However, deleting unused data has become a bear. The current table hierarchy is below.

/* Metadata tables */
Case(CaseId, DeleteFlag, ...) On Delete Cascade CaseId
OptimizationRun(OptId, CaseId, ...) On Delete Cascade OptId
OptimizationStep(StepId, OptId, ...) On Delete Cascade StepId

/* Data tables */
Files(FileId, CaseId, Blob) /* deletes are near instantateous here */

/* Data per run */
OnedDataX(OptId, ...)
TwoDDataY1(OptId, ...) /* packed representation of a 1D slice */

/* Data not only per run, but per step */
TwoDDataY2(StepId, ...)  /* packed representation of a 1D slice */
ThreeDDataZ(StepId, ...) /* packed representation of a 2D slice */
FourDDataZ(StepId, ...)  /* packed representation of a 3D slice */
/* ... About 10 or so of these tables exist */

What I am looking for is a means of partitioning the Case data such that I could drop a partition relating to the case to remove its data. Ideally, OptimizationRun would have an interval partition based on CaseId and this would filter down through to its children. However, 11g doesn’t support the combination of INTERVAL and REF partitioning.

I’m fairly certain ENABLE ROW MOVEMENT is out of the question based on the DB size and the requirement that the tablespaces live in ASSM. Maybe RANGE partitioning on OptimizationRun and REF partitioning on the rest?

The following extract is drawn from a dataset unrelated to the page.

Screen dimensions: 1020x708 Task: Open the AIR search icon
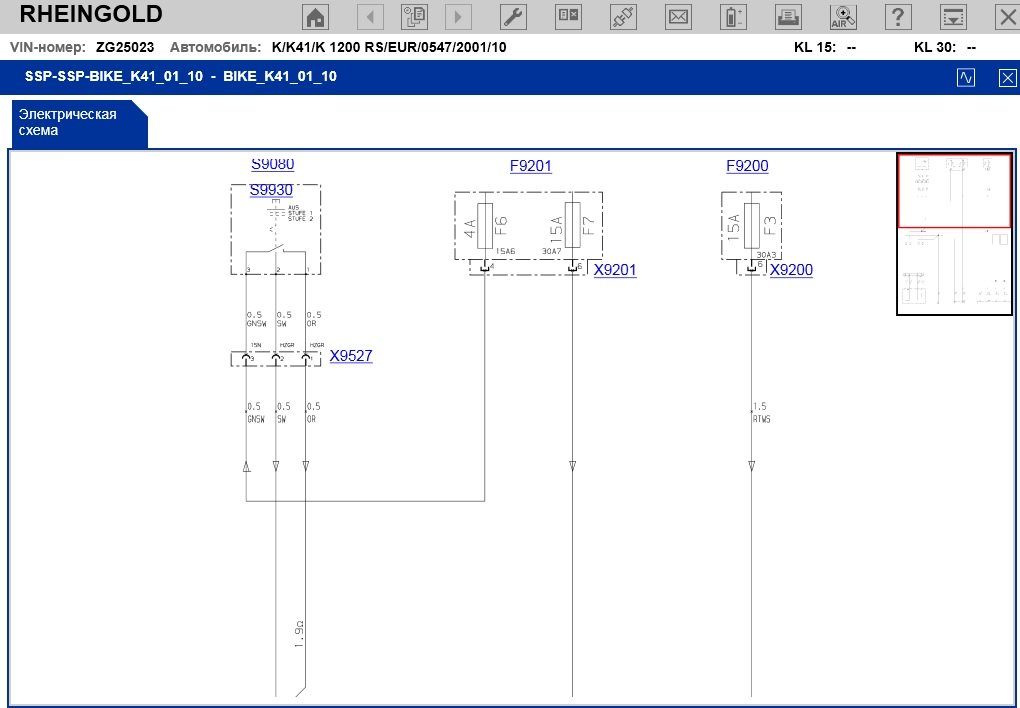844,17
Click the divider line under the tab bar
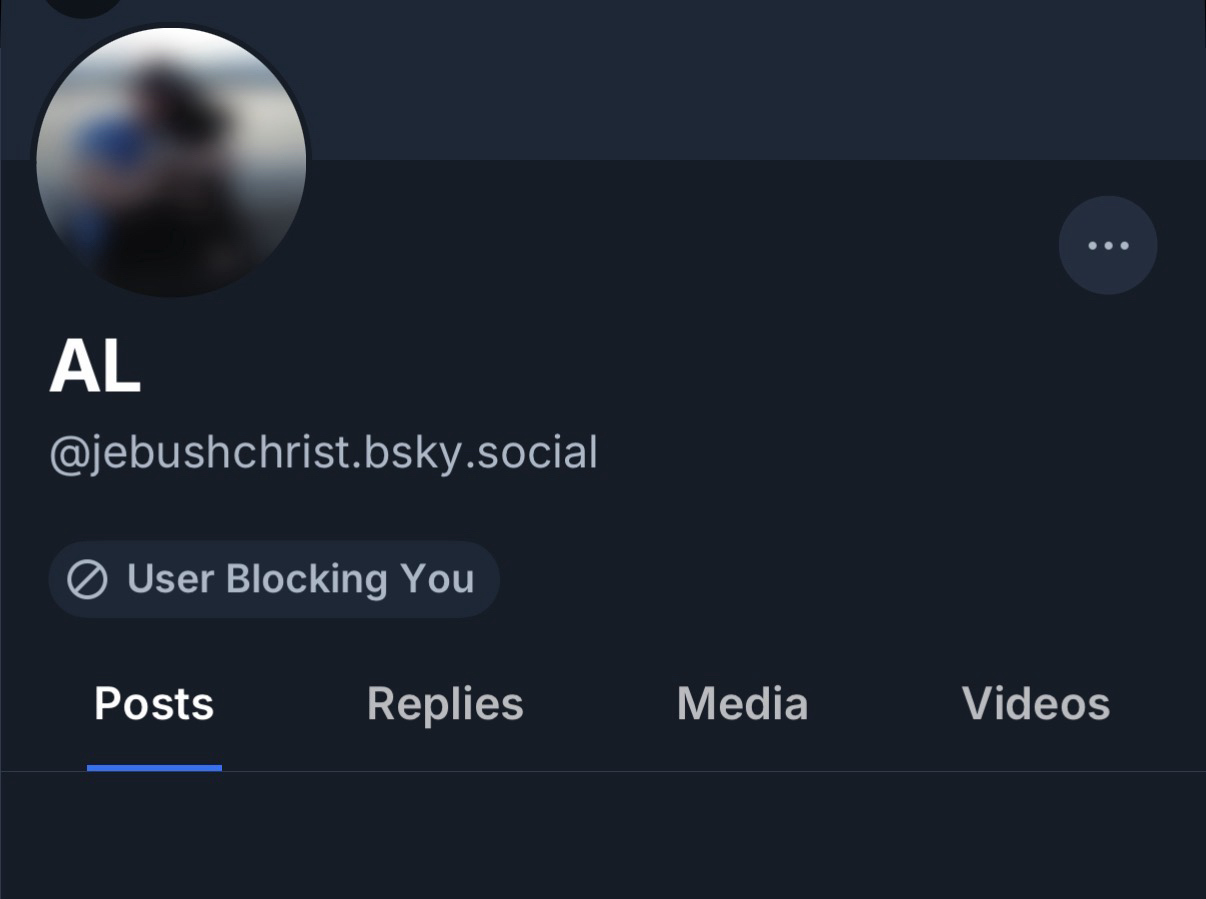1206x899 pixels. [700, 772]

My guess is with that strategy I would need a trigger that accomplishes something like the following:

CREATE OR REPLACE TRIGGER Case_BeforeInsert_MakePartitions
BEFORE INSERT
    ON Case
    FOR EACH ROW
DECLARE
    v_PartName varchar(64)       := 'CASE_OPTPART_' || :new.CaseId;
    v_PartRange Case.CaseId%type := :new.CaseId
BEGIN
    -- Take :new.CaseId and create the partition
    ALTER TABLE OptimizationRun
        ADD PARTITION v_PartName
        VALUES LESS THAN ( v_PartRange );
END;

And then the requisite trigger for before deletion:

CREATE OR REPLACE TRIGGER Case_BeforeDelete_RemovePartitions
BEFORE DELETE
    ON Case
    FOR EACH ROW
DECLARE
    v_PartName varchar(64) := 'CASE_OPTPART_' || :old.CaseId;
BEGIN
    -- Drop the partitions associated with the case
    ALTER TABLE OptimizationRun
        DROP PARTITION v_PartName;
END;

Good idea? Or is this an idea out of the SNL Bad Idea Jeans commercial?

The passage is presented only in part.